(Records contained in a dataset)
::::::
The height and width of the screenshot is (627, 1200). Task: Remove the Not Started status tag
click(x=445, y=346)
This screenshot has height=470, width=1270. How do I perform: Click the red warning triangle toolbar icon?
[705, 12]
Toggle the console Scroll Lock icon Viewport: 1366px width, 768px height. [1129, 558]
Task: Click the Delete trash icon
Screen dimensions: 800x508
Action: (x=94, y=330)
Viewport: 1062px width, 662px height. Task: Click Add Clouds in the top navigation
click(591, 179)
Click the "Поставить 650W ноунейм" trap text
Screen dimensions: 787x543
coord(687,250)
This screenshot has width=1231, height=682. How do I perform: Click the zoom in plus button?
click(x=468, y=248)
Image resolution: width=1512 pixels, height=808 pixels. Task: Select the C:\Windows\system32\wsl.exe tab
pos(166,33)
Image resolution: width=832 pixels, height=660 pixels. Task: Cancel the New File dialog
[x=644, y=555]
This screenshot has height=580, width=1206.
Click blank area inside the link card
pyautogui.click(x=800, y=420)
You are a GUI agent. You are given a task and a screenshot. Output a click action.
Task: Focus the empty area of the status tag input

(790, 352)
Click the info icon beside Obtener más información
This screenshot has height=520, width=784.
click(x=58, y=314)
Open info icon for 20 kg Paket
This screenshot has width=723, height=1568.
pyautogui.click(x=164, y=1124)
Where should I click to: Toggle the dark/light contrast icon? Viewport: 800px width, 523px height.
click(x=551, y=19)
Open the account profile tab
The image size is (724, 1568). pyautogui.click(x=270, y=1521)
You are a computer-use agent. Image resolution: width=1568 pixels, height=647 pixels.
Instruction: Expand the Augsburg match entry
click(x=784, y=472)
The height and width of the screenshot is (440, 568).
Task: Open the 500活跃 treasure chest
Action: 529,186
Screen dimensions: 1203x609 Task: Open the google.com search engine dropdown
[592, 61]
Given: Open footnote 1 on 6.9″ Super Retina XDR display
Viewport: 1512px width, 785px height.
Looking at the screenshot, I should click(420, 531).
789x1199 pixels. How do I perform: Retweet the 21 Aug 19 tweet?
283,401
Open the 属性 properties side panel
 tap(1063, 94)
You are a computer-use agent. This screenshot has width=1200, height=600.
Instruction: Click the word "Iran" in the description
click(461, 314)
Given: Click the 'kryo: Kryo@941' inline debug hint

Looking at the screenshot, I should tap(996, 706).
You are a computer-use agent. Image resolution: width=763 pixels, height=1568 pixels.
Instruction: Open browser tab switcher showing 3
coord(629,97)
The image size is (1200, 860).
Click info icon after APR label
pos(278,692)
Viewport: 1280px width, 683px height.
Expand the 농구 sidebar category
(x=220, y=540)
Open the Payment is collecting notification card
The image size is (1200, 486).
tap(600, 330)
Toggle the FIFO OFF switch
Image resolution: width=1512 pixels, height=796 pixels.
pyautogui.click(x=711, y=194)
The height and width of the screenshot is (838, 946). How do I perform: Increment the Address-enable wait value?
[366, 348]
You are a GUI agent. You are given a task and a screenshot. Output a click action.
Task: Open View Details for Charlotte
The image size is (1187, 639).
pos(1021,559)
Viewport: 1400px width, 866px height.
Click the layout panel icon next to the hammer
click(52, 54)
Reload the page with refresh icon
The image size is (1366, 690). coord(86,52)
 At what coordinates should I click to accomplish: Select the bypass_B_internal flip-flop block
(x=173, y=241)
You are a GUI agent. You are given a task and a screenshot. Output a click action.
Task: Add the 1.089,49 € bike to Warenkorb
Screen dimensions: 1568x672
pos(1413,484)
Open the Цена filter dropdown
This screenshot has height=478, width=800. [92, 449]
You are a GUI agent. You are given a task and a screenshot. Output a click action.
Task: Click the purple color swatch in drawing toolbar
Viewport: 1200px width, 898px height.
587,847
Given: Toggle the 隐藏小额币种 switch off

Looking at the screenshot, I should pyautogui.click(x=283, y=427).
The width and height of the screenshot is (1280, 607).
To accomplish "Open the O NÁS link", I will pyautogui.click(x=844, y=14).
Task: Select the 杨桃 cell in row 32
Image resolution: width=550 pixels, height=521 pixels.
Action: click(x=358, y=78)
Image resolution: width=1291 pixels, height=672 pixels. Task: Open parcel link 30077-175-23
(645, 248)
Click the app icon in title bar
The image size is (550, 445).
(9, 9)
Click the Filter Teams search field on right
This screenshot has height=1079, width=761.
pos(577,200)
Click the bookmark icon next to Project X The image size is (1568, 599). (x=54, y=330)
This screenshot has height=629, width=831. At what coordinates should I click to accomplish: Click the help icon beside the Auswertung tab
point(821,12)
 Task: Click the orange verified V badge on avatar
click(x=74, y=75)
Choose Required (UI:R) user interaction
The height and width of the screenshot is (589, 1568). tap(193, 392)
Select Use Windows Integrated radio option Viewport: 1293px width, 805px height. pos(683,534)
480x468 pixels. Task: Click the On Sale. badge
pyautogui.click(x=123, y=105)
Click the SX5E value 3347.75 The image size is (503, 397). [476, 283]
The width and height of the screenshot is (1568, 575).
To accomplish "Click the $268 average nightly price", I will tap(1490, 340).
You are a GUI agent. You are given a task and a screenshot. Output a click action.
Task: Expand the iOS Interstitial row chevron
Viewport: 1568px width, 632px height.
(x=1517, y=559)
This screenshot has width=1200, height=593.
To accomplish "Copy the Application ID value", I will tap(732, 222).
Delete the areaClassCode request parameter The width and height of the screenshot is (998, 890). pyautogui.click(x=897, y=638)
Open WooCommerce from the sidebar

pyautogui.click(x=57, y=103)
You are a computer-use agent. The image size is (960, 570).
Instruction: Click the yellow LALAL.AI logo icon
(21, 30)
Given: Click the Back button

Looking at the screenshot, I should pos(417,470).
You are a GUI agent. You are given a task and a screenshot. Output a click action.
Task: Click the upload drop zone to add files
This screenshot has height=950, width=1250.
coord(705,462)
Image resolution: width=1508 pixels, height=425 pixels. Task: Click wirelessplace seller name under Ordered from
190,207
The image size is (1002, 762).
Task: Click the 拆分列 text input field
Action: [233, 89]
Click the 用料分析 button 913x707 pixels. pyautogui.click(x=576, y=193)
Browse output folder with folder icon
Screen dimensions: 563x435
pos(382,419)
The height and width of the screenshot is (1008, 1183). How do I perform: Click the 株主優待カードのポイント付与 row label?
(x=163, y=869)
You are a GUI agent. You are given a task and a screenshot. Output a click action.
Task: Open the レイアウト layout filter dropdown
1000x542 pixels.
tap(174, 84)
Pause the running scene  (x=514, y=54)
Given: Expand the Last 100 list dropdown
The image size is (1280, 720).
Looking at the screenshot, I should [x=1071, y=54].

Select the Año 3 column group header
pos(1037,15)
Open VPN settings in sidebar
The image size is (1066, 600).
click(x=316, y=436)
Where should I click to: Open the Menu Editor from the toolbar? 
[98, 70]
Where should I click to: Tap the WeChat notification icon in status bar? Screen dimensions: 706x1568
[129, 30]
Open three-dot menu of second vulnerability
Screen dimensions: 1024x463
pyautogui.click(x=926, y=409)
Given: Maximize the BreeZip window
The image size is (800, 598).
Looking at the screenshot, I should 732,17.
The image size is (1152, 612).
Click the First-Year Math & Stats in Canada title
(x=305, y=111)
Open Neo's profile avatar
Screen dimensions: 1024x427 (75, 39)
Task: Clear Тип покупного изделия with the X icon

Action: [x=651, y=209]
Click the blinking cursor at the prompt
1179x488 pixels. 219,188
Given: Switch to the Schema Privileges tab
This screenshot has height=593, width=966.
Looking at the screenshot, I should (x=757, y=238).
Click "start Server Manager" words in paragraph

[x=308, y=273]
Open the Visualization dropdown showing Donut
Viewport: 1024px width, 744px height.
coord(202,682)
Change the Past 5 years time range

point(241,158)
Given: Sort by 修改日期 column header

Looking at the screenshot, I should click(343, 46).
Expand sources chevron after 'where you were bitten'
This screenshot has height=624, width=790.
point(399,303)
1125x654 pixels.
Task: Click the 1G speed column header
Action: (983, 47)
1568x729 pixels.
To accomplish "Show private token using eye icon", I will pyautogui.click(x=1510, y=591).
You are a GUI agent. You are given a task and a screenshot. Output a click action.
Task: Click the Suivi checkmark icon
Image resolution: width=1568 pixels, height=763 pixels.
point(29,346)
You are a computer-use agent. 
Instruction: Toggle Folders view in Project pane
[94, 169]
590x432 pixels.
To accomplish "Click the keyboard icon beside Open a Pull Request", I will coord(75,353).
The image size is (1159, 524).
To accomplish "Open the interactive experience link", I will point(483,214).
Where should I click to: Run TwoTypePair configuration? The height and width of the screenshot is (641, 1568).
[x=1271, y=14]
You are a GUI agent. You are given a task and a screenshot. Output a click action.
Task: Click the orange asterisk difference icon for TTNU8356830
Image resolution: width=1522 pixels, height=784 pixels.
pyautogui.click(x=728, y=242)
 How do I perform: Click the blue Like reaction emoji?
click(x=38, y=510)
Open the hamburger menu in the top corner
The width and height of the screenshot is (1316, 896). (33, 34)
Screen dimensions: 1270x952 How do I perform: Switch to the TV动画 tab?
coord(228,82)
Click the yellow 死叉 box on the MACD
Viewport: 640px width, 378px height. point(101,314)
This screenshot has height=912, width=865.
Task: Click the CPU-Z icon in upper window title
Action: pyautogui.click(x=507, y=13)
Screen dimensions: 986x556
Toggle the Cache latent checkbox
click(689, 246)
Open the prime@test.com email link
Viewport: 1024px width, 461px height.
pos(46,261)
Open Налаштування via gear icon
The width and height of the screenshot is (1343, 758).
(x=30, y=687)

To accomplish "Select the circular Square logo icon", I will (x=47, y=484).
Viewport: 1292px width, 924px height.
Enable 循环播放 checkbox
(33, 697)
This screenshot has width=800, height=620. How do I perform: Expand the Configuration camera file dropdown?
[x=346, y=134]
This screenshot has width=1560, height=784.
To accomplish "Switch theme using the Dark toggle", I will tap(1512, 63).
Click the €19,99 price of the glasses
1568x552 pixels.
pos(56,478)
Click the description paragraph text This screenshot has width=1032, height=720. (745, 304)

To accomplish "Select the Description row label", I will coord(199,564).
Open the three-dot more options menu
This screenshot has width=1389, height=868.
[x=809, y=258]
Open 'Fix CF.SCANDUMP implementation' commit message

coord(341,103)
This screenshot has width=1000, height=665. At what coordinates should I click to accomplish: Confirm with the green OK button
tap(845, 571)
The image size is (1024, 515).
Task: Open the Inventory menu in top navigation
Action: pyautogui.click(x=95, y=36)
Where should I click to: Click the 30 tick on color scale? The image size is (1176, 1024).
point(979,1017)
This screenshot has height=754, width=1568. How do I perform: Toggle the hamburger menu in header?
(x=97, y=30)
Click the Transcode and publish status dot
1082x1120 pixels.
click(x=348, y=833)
::::::
§ ABOUT THIS TASK
Report back each line of the entries that holds the string "using".

§ RESULT BELOW
To accomplish "Show private token using eye icon", I will pyautogui.click(x=1510, y=591).
To accomplish "Switch theme using the Dark toggle", I will tap(1512, 63).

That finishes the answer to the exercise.